LIFE SCIENCES INDUSTRY CHALLENGES TODAY
Life Sciences organizations need to bring new high-quality therapeutics to market fast to respond to patient needs specific to different diseases and geographies. But development time and costs for new therapeutics are gigantic with an average accrual of $2.6B and 12 years from ideation to market. Reasons for the struggle include (1) the long “time to fail” in new target identification, (2) increasing global and regional regulations and scrutiny, and (3) the major efforts required to ensure that therapeutics are safe, efficacious and compliant with specifications. Personalized Medicine and Patient Centricity add complexity to Development and Manufacturing. Testing is required to confirm therapeutic characteristics discovered during Research, to identify and optimize formulations for production and scale-up, and to release active ingredients and products.
With long product development times, Life Sciences organizations must accelerate the pace and quality of innovation for long-term success. As a result, they are re-evaluating the entire product lifecycle from research through development to manufacturing and are adopting advanced information technology (IT) systems capable of supporting today’s dynamic business ecosystem. As products move from discovery and development to manufacturing and commercial operations, Life Sciences organizations are investing in the latest tools and technology to improve insight, accelerate innovation, reduce costs, and speed time to market. Faster innovation is a direct result of greater productivity with digital solutions in the lab, as researchers spend less time on documentation and leverage existing experimental data to make better decisions faster.

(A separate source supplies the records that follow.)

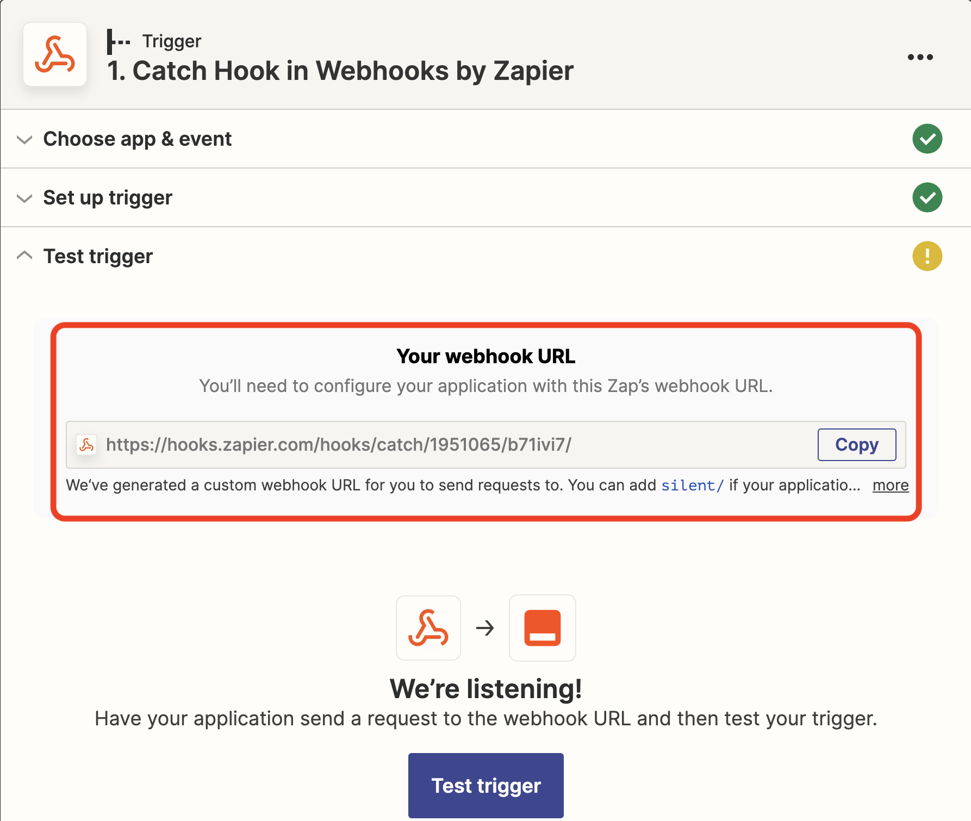Click the large Webhooks icon above We're listening
This screenshot has width=971, height=821.
(428, 628)
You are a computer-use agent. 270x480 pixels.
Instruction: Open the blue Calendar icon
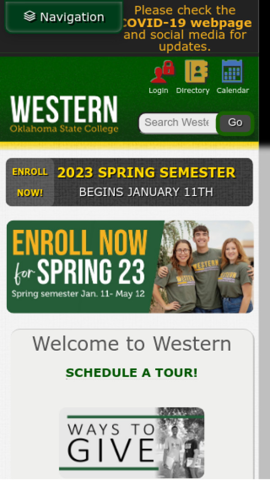(232, 71)
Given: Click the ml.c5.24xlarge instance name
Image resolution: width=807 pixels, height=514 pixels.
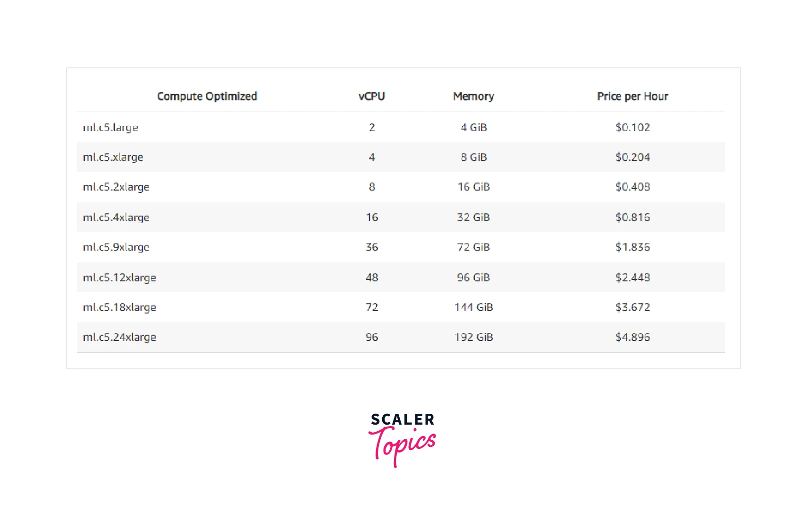Looking at the screenshot, I should [x=120, y=337].
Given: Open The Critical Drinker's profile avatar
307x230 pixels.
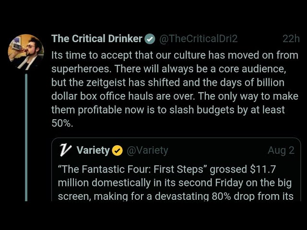Looking at the screenshot, I should point(26,52).
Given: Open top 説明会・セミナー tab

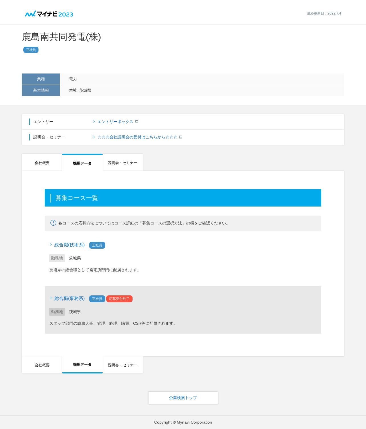Looking at the screenshot, I should (123, 163).
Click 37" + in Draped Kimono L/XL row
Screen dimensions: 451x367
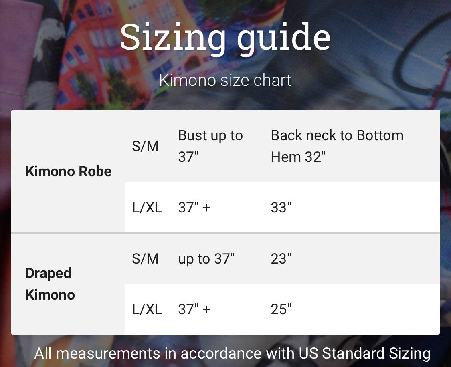coord(194,309)
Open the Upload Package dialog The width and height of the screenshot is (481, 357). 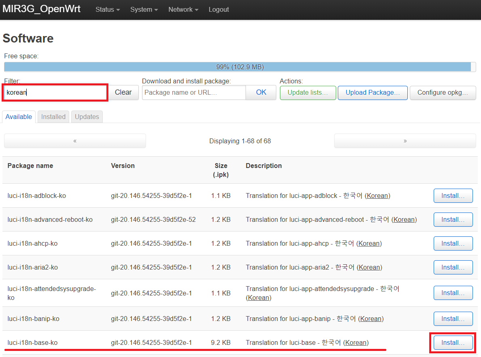pyautogui.click(x=372, y=93)
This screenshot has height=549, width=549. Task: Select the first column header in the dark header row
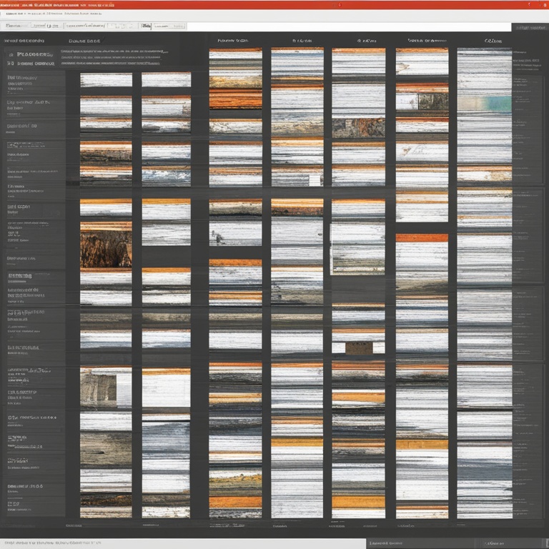click(x=84, y=41)
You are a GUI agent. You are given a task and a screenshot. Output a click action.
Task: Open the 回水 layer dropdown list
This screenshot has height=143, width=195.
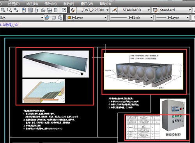pyautogui.click(x=21, y=18)
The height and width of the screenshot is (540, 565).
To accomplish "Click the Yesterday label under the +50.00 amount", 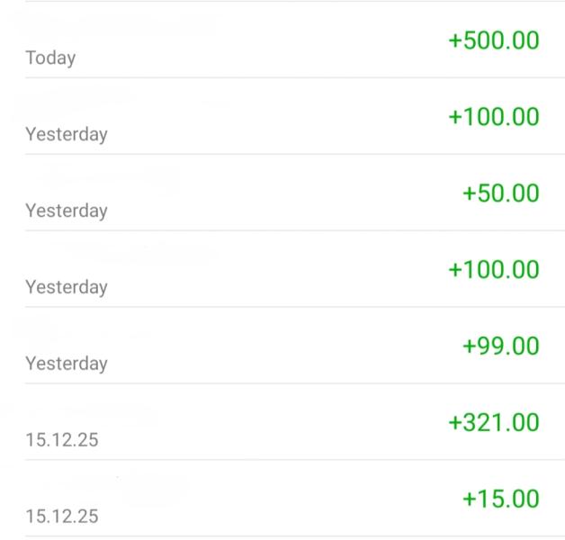I will click(x=66, y=212).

MOVING TOWARDS THE DIGITAL LAB
Laboratory organizations need an environment that facilitates and optimizes collaboration, experiment execution, documentation and data management in the different labs from R&D through manufacturing to commercialization. But today many laboratories are still working on paper or have a legacy system of some kind that digitally stores experimental data. This can be a database that includes anything from scanned PDF documents to word documents to spreadsheets. It can also be a commercial solution that is not fully leveraged because of usability or implementation issues. Many organizations that adopted early commercial ELNs now find themselves missing needed features with a system that is difficult to upgrade or has not been widely embraced by laboratory staff. The deployment of different (legacy) solutions in different areas or working fully or partially with paper often results in workflow inefficiencies, errors due to manual work, high total cost of ownership and difficult collaboration.